BEGIN SUPPLIED MATERIAL
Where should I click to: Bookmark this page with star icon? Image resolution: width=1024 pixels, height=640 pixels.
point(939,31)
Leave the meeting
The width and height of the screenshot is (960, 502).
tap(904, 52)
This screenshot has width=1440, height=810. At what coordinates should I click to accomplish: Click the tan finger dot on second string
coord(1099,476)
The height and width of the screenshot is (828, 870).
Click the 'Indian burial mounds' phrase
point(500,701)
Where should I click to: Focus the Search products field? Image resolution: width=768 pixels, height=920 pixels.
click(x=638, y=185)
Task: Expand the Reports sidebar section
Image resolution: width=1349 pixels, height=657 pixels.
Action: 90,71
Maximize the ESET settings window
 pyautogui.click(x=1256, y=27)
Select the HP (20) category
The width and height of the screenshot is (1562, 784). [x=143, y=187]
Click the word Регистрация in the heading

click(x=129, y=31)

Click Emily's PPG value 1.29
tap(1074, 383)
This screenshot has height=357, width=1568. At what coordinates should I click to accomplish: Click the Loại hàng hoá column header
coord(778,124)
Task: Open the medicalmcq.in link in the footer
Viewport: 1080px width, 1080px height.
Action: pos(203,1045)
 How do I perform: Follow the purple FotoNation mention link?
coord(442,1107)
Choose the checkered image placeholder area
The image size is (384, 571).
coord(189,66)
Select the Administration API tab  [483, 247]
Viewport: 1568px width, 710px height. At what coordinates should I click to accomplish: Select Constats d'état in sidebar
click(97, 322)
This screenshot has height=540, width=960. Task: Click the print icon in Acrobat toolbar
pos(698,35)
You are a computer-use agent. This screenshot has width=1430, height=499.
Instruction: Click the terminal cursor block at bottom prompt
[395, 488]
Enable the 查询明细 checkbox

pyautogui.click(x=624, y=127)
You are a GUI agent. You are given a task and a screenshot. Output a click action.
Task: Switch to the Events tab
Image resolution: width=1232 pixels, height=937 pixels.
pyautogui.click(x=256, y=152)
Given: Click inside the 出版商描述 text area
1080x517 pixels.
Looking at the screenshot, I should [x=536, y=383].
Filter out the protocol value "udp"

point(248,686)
END SUPPLIED MATERIAL
**WHAT YOU NEED TO DO**
Each record is to be retyped exactly as written.

**ANSWER BELOW**
Where should I click to: Bookmark this page with star icon? Image resolution: width=1024 pixels, height=640 pixels.
point(939,31)
Leave the meeting
The width and height of the screenshot is (960, 502).
tap(904, 52)
This screenshot has width=1440, height=810. At what coordinates should I click to accomplish: Click the tan finger dot on second string
coord(1099,476)
The height and width of the screenshot is (828, 870).
Click the 'Indian burial mounds' phrase
point(500,701)
Where should I click to: Focus the Search products field? Image resolution: width=768 pixels, height=920 pixels.
click(x=638, y=185)
Task: Expand the Reports sidebar section
Image resolution: width=1349 pixels, height=657 pixels.
Action: 90,71
Maximize the ESET settings window
 pyautogui.click(x=1256, y=27)
Select the HP (20) category
The width and height of the screenshot is (1562, 784). [x=143, y=187]
Click the word Регистрация in the heading

click(x=129, y=31)

Click Emily's PPG value 1.29
tap(1074, 383)
This screenshot has height=357, width=1568. At what coordinates should I click to accomplish: Click the Loại hàng hoá column header
coord(778,124)
Task: Open the medicalmcq.in link in the footer
Viewport: 1080px width, 1080px height.
Action: pos(203,1045)
 How do I perform: Follow the purple FotoNation mention link?
coord(442,1107)
Choose the checkered image placeholder area
The image size is (384, 571).
coord(189,66)
Select the Administration API tab  [483, 247]
Viewport: 1568px width, 710px height. At what coordinates should I click to accomplish: Select Constats d'état in sidebar
click(97, 322)
This screenshot has height=540, width=960. Task: Click the print icon in Acrobat toolbar
pos(698,35)
You are a computer-use agent. This screenshot has width=1430, height=499.
Instruction: Click the terminal cursor block at bottom prompt
[395, 488]
Enable the 查询明细 checkbox

pyautogui.click(x=624, y=127)
You are a GUI agent. You are given a task and a screenshot. Output a click action.
Task: Switch to the Events tab
Image resolution: width=1232 pixels, height=937 pixels.
pyautogui.click(x=256, y=152)
Given: Click inside the 出版商描述 text area
1080x517 pixels.
Looking at the screenshot, I should [x=536, y=383].
Filter out the protocol value "udp"

point(248,686)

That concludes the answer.